YOUR OBJECTIVE ▸
Please set down every entry below exactly as given.

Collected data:
╭──

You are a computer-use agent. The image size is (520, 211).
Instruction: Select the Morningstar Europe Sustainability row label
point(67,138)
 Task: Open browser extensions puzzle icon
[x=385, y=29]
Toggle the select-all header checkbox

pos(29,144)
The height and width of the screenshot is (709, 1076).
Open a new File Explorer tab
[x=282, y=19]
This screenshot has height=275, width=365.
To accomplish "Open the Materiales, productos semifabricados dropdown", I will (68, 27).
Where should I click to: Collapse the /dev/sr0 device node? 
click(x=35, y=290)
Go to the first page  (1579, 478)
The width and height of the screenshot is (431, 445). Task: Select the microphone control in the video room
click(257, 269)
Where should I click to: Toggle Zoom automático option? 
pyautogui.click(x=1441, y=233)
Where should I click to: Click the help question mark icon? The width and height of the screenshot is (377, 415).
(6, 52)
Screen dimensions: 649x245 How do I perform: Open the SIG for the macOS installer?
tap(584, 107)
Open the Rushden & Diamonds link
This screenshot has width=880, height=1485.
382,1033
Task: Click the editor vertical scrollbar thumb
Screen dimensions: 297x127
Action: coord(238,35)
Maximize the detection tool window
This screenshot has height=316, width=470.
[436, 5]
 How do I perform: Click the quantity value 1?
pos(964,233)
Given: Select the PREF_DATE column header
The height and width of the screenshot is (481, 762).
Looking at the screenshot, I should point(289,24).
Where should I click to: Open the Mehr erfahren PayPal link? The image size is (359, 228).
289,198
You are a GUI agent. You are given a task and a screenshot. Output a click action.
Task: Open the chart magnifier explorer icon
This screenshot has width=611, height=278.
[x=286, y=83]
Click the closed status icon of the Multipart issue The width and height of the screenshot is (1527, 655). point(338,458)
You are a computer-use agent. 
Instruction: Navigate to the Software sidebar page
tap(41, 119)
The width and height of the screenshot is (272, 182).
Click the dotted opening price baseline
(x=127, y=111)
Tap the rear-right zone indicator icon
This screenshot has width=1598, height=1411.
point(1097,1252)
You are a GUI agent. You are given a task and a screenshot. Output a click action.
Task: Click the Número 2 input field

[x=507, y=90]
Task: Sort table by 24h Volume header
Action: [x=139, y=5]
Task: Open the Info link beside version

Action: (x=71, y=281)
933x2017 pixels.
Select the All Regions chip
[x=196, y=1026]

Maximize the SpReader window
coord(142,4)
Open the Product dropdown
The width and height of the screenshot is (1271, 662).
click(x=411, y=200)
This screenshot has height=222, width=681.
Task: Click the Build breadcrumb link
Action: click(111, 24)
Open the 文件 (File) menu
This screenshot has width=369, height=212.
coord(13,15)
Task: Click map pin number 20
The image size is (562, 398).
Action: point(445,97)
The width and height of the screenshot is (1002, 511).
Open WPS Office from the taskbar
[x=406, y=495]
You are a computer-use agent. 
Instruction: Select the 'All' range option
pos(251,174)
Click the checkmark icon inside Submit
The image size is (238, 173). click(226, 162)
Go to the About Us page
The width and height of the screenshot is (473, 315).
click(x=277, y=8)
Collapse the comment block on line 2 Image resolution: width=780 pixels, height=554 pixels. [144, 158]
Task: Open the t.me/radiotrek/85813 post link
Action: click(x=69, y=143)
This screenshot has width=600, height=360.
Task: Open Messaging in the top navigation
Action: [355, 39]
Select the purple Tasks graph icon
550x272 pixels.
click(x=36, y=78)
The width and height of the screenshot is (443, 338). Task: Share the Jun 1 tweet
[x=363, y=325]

╰──

ANSWER SPACE ▸
You are a computer-use agent. The image size is (520, 211).
Instruction: Select the Morningstar Europe Sustainability row label
point(67,138)
 Task: Open browser extensions puzzle icon
[x=385, y=29]
Toggle the select-all header checkbox

pos(29,144)
The height and width of the screenshot is (709, 1076).
Open a new File Explorer tab
[x=282, y=19]
This screenshot has height=275, width=365.
To accomplish "Open the Materiales, productos semifabricados dropdown", I will (68, 27).
Where should I click to: Collapse the /dev/sr0 device node? 
click(x=35, y=290)
Go to the first page  (1579, 478)
The width and height of the screenshot is (431, 445). Task: Select the microphone control in the video room
click(257, 269)
Where should I click to: Toggle Zoom automático option? 
pyautogui.click(x=1441, y=233)
Where should I click to: Click the help question mark icon? The width and height of the screenshot is (377, 415).
(6, 52)
Screen dimensions: 649x245 How do I perform: Open the SIG for the macOS installer?
tap(584, 107)
Open the Rushden & Diamonds link
This screenshot has width=880, height=1485.
382,1033
Task: Click the editor vertical scrollbar thumb
Screen dimensions: 297x127
Action: coord(238,35)
Maximize the detection tool window
This screenshot has height=316, width=470.
[436, 5]
 How do I perform: Click the quantity value 1?
pos(964,233)
Given: Select the PREF_DATE column header
The height and width of the screenshot is (481, 762).
Looking at the screenshot, I should point(289,24).
Where should I click to: Open the Mehr erfahren PayPal link? The image size is (359, 228).
289,198
You are a GUI agent. You are given a task and a screenshot. Output a click action.
Task: Open the chart magnifier explorer icon
This screenshot has width=611, height=278.
[x=286, y=83]
Click the closed status icon of the Multipart issue The width and height of the screenshot is (1527, 655). point(338,458)
You are a computer-use agent. 
Instruction: Navigate to the Software sidebar page
tap(41, 119)
The width and height of the screenshot is (272, 182).
Click the dotted opening price baseline
(x=127, y=111)
Tap the rear-right zone indicator icon
This screenshot has width=1598, height=1411.
point(1097,1252)
You are a GUI agent. You are given a task and a screenshot. Output a click action.
Task: Click the Número 2 input field

[x=507, y=90]
Task: Sort table by 24h Volume header
Action: [x=139, y=5]
Task: Open the Info link beside version

Action: (x=71, y=281)
933x2017 pixels.
Select the All Regions chip
[x=196, y=1026]

Maximize the SpReader window
coord(142,4)
Open the Product dropdown
The width and height of the screenshot is (1271, 662).
click(x=411, y=200)
This screenshot has height=222, width=681.
Task: Click the Build breadcrumb link
Action: click(111, 24)
Open the 文件 (File) menu
This screenshot has width=369, height=212.
coord(13,15)
Task: Click map pin number 20
The image size is (562, 398).
Action: point(445,97)
The width and height of the screenshot is (1002, 511).
Open WPS Office from the taskbar
[x=406, y=495]
You are a computer-use agent. 
Instruction: Select the 'All' range option
pos(251,174)
Click the checkmark icon inside Submit
The image size is (238, 173). click(226, 162)
Go to the About Us page
The width and height of the screenshot is (473, 315).
click(x=277, y=8)
Collapse the comment block on line 2 Image resolution: width=780 pixels, height=554 pixels. [144, 158]
Task: Open the t.me/radiotrek/85813 post link
Action: click(x=69, y=143)
This screenshot has width=600, height=360.
Task: Open Messaging in the top navigation
Action: [355, 39]
Select the purple Tasks graph icon
550x272 pixels.
click(x=36, y=78)
The width and height of the screenshot is (443, 338). Task: Share the Jun 1 tweet
[x=363, y=325]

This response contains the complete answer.